Kanen used his stake to push for new leadership and got it. Almost every executive exited in the first half of 2019. Kanen himself took a board seat that February.
By the time he was selling shares in June 2020, the stock was about $8. It's since risen to nearly double that.
"It is a 180-degree pivot that the company has done," said Ryan Sigdahl, senior research analyst at Craig-Hallum Capital Group in Minneapolis.
Kanen wants Goedeker's and Build-A-Bear as his next success stories.
Despite booming demand amid the pandemic and the successful acquisition of a key competitor, St. Charles-based Goedeker's share price is down 80% since early February.
At the same time, homeowners are sitting on record amounts of equity and spending more time at home with their appliances amid the pandemic. And a variety of research suggests more people will be making big home purchases over the internet.
The problem, Kanen says, is leadership. The company recently replaced CEO Doug Moore, who oversaw the decline, with Fouerti, who Kanen supports. But the board members that hired Moore remain.

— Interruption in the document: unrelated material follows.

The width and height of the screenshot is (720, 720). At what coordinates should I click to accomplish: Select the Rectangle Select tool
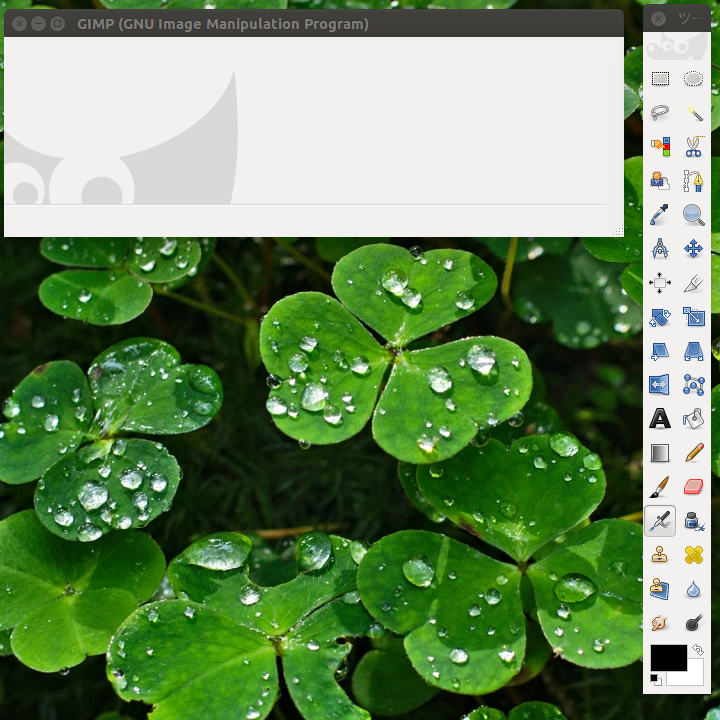pyautogui.click(x=660, y=79)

Those same board members were also on duty when leadership made the decision in May to sell shares — well below market value — to raise money for the acquisition, sending the share prices tumbling. A few days later, the company gave Moore a raise and $150,000 bonus.
"They've demonstrated the ability to consistently make bad decisions," Kanen said. He proposed replacements from CarParts.com and other successful companies.
Build-A-Bear is in better shape. Surging consumer spending driven by government stimulus fueled some of the best quarters in company history in the first half of 2021. The share price has more than tripled since Jan. 1.
But it's still about half as high as it was in its mid-aughts heyday, when the company could rely on its shopping mall storefronts. It posted a net loss for the past decade. And while executives talk about parlaying the pandemic bump into more permanent growth, Kanen is skeptical. He said in his letter that despite making $20 million since John took the top job in June 2013, revenue for the past 12 months was 10% lower than it was in her first full year.
Kanen wants the company to partner with chains like AMC Theatres and Chuck E. Cheese to set up stores within stores and multiply its reach with little cost. He also wants a pet toy line to sell at PetSmart and Petco, which he thinks could add $50 million a year in revenue — a 10% bump from 2019's haul. And he wants leadership to try something like NFTs, the digital collectible items that exploded in popularity among cryptocurrency enthusiasts earlier this year.
John told Kanen in an earnings call last month that the company is working on a pet toy plan and is in the process of upgrading its online ordering experience, another thing he wants to see.
Kanen hopes it's true. If John follows through, he thinks the company could see big gains.
But if she doesn't, within about a year, he'll be calling for a new CEO.